Re: James Webb Space Telescope (JWST) - 6.5m mirror, L2 orbit

218696main_JWSTSunshield1_20080320_HI.jpg
Engineering model of the sunshield, called the pathfinder. Credit: Northrop Grumman

Sunshield Preliminary Design Review Complete - 20 Mar 2008

GREENBELT, Md. - The tennis court-sized sunshield built by Northrop Grumman for NASA’s James Webb Space Telescope has completed its preliminary design review at the company’s Space Technology facility.

The Webb Telescope is the next-generation space observatory, designed to explore phenomena from distant galaxies to nearby planets and stars. From the origins of the universe to the formation of star systems capable of supporting life on planets such as Earth, the Webb telescope will give scientists unprecedented access to unexplored regions of space.

"The sunshield is absolutely critical to the Webb telescope mission" says Keith Parrish, JWST Sunshield Manager at NASA’s Goddard Space Flight Center, Greenbelt, Md. "It will be folded up around the telescope when the telescope is aboard its rocket during launch. The sunshield will then deploy in space to shade the sensitive, precision telescope optics and science instruments from the Sun and enable the observatory to reach its proper operating temperature and environment. Without it, the telescope and instruments can’t work. Northrop Grumman is leveraging their experience in large deployable structures in space to come up with a design that will do the job for the Webb telescope."

The five-layer sunshield consists of extremely thin, specially coated reflective membranes and a supporting structure.
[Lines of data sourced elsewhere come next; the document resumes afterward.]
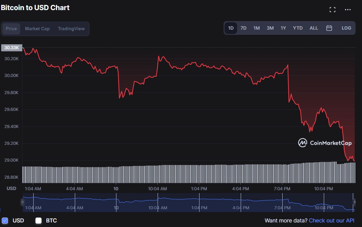Screen dimensions: 362x227
Task: Click the right range slider handle
Action: tap(354, 202)
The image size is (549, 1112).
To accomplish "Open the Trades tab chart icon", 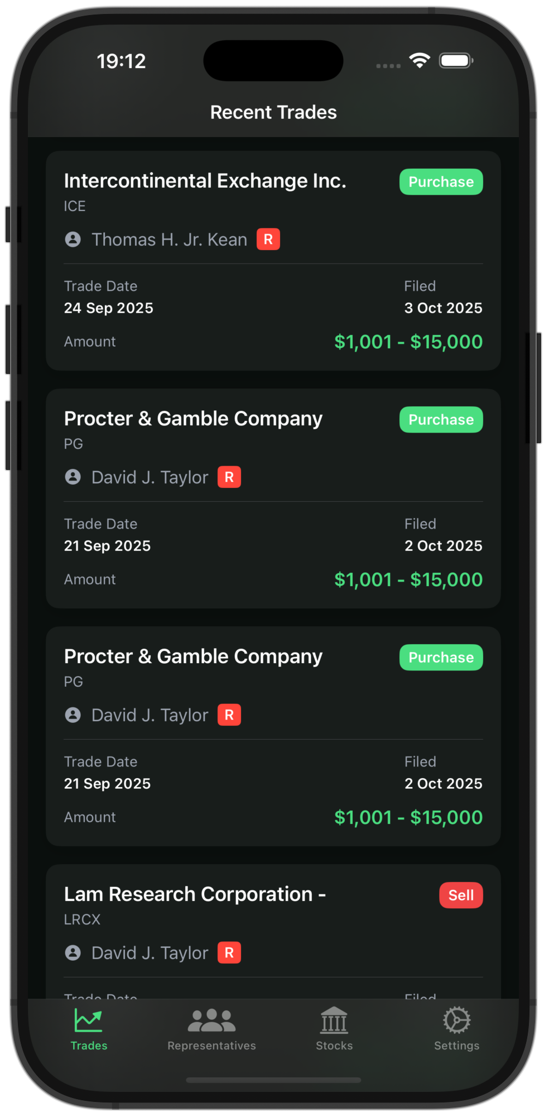I will pyautogui.click(x=89, y=1021).
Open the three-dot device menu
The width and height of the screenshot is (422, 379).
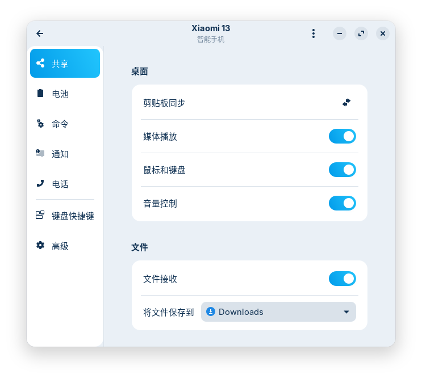click(314, 33)
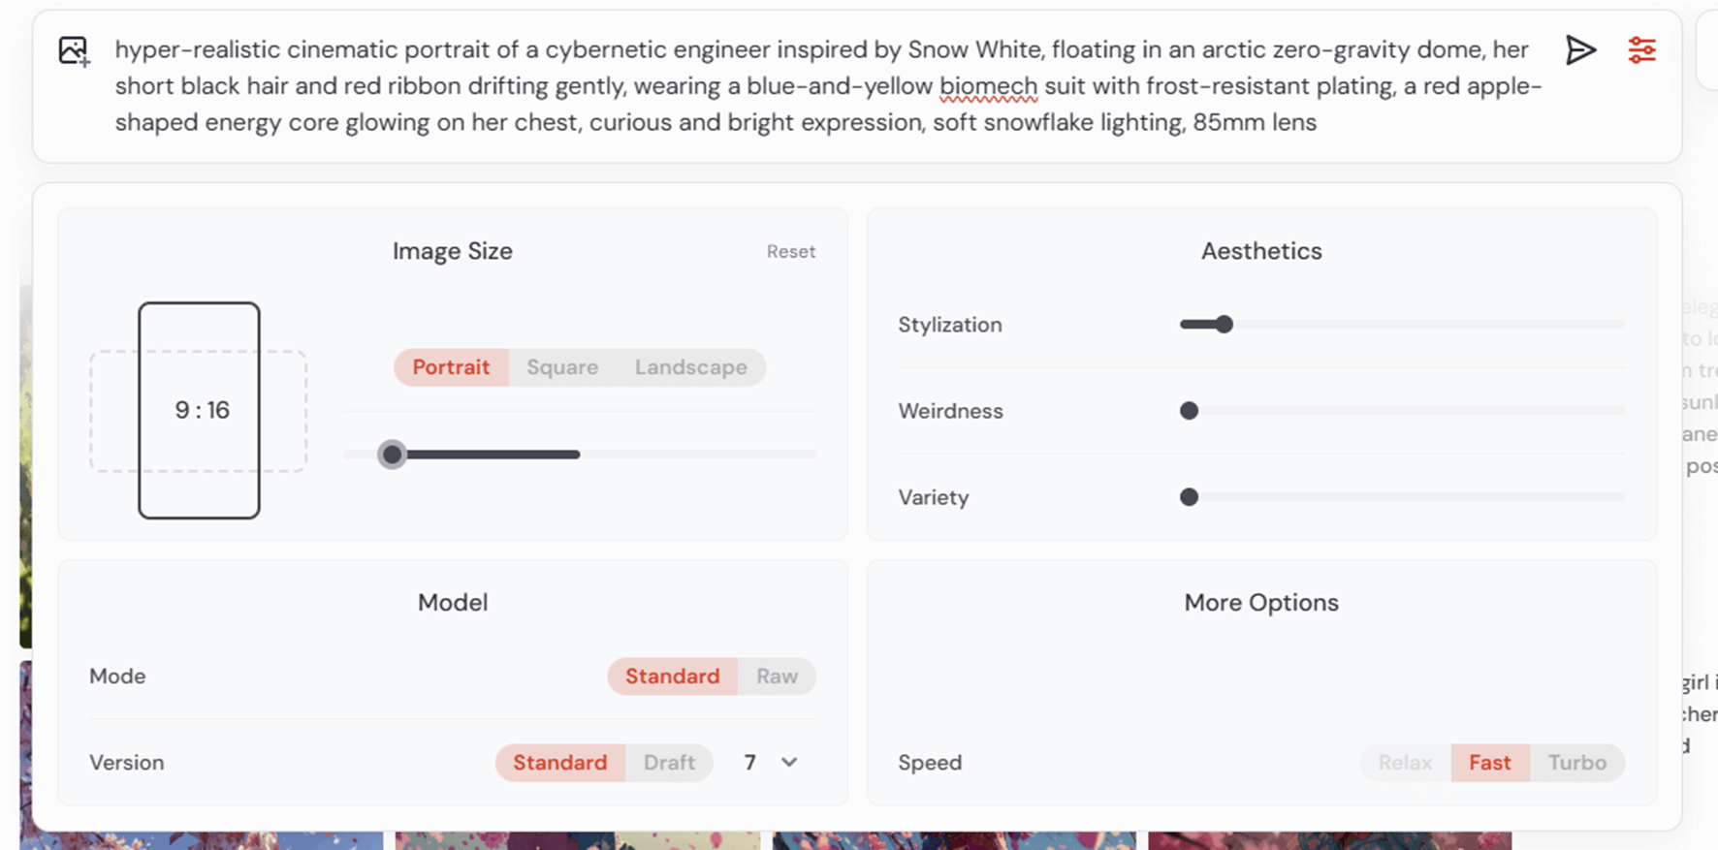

The sunshield blocks solar heat, keeping the telescope’s science instruments operating at cryogenic temperatures so astronomers can study distant galaxies, young stars and planetary systems at near- and mid-infrared wavelengths.

Deployment animation - see how the 6.5m mirror and its sunshield unfold!


Let's go to Mars and far beyond -  triple NASA's budget !   #space channel !!    - videos !!!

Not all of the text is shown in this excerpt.